* TASK TO CARRY OUT
Copy out, word for word, the lines in the records from the line with "This screenshot has height=543, width=668." to the line with "Action: (x=583, y=353)", including both of those lines. Leave the pictures out.

* RECORDS SHOWN
[Start]

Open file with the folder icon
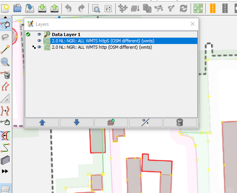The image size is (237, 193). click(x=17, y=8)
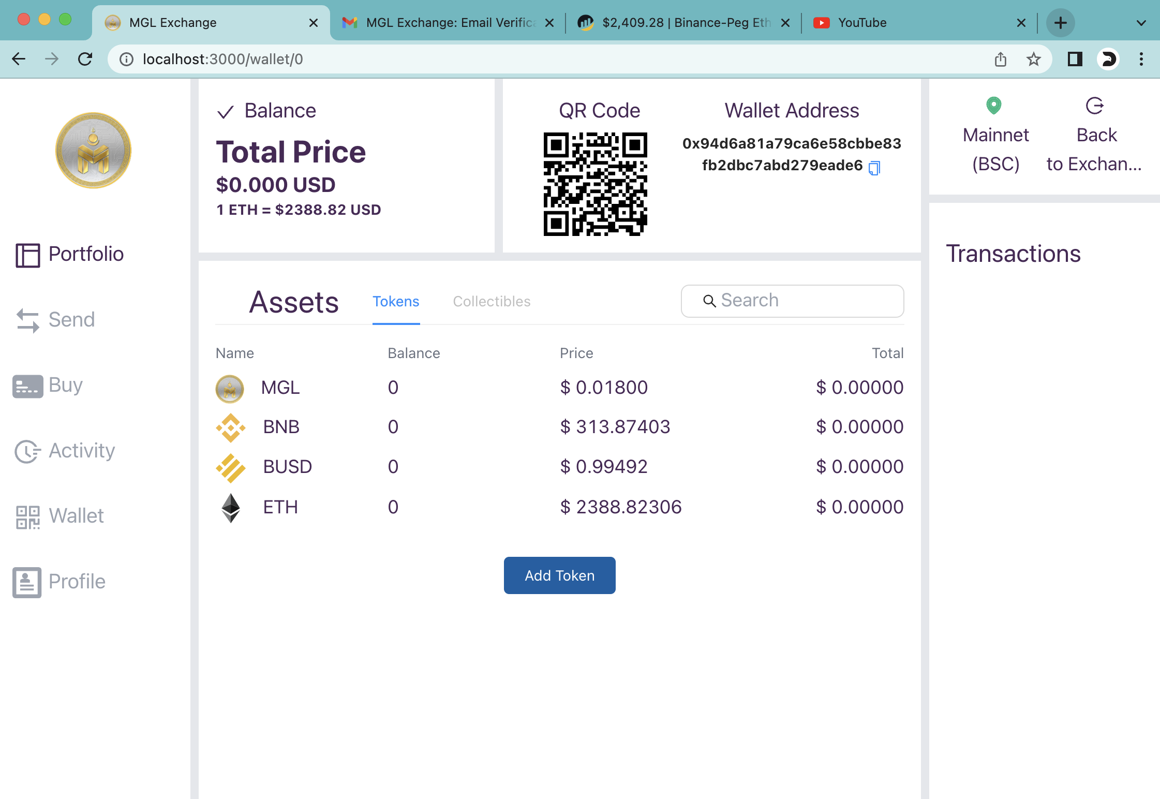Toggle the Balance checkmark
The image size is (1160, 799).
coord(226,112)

[End]
[Start]

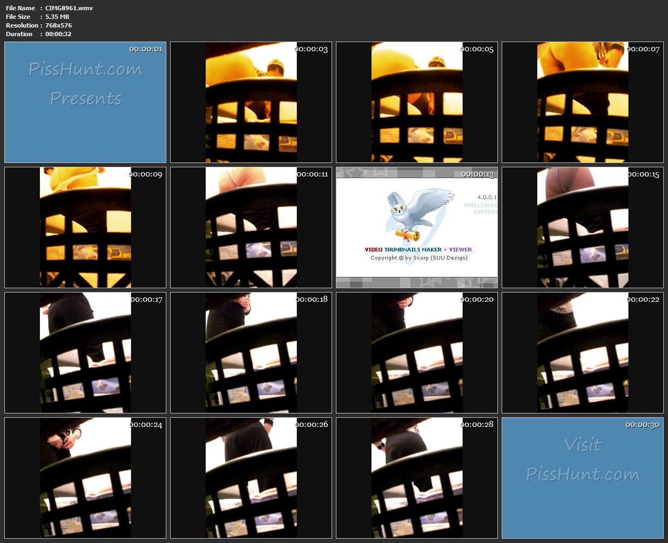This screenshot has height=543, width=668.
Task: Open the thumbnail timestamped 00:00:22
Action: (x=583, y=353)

[End]

* RESULT OF THE EXERCISE
This screenshot has height=543, width=668.
Task: Open the thumbnail timestamped 00:00:22
Action: (x=583, y=353)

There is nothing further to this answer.